**SUPPLIED RECORDS**
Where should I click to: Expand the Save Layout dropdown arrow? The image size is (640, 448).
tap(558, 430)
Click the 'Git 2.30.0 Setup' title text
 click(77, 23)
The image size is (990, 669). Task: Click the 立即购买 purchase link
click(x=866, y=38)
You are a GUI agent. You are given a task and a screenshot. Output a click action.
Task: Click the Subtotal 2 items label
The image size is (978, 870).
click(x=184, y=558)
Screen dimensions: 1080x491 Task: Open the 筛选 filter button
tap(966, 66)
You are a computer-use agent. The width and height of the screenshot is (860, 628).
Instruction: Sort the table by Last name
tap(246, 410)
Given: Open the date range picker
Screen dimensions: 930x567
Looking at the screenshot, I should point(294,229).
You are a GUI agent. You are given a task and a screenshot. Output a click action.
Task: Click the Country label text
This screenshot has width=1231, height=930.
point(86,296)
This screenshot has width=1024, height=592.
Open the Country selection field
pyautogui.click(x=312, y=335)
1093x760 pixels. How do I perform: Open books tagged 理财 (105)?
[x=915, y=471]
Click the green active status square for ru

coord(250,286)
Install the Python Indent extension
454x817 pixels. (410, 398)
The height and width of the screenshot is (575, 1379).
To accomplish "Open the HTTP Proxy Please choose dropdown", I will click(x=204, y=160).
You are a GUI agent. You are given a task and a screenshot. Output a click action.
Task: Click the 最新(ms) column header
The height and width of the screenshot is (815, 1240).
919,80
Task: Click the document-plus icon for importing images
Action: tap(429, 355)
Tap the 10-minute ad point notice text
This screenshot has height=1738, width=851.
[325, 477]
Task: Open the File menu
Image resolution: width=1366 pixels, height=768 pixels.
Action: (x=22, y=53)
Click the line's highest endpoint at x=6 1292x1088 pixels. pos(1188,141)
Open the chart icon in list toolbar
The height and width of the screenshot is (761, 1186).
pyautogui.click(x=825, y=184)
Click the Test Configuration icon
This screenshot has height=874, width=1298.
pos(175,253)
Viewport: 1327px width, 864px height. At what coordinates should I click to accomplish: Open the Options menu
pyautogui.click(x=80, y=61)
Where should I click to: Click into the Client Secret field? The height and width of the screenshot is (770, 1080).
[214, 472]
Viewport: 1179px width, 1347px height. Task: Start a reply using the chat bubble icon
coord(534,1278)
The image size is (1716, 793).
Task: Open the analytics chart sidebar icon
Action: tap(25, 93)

**TO DO**
Include in the answer nothing but an exact repetition of the lines from the one with "This screenshot has width=1024, height=592." through the end of the material.

**SOLUTION BELOW**
This screenshot has width=1024, height=592.
Open the Country selection field
pyautogui.click(x=312, y=335)
1093x760 pixels. How do I perform: Open books tagged 理财 (105)?
[x=915, y=471]
Click the green active status square for ru

coord(250,286)
Install the Python Indent extension
454x817 pixels. (410, 398)
The height and width of the screenshot is (575, 1379).
To accomplish "Open the HTTP Proxy Please choose dropdown", I will click(x=204, y=160).
You are a GUI agent. You are given a task and a screenshot. Output a click action.
Task: Click the 最新(ms) column header
The height and width of the screenshot is (815, 1240).
919,80
Task: Click the document-plus icon for importing images
Action: tap(429, 355)
Tap the 10-minute ad point notice text
This screenshot has height=1738, width=851.
[325, 477]
Task: Open the File menu
Image resolution: width=1366 pixels, height=768 pixels.
Action: (x=22, y=53)
Click the line's highest endpoint at x=6 1292x1088 pixels. pos(1188,141)
Open the chart icon in list toolbar
The height and width of the screenshot is (761, 1186).
pyautogui.click(x=825, y=184)
Click the Test Configuration icon
This screenshot has height=874, width=1298.
pos(175,253)
Viewport: 1327px width, 864px height. At what coordinates should I click to accomplish: Open the Options menu
pyautogui.click(x=80, y=61)
Where should I click to: Click into the Client Secret field? The height and width of the screenshot is (770, 1080).
[214, 472]
Viewport: 1179px width, 1347px height. Task: Start a reply using the chat bubble icon
coord(534,1278)
The image size is (1716, 793).
Task: Open the analytics chart sidebar icon
Action: tap(25, 93)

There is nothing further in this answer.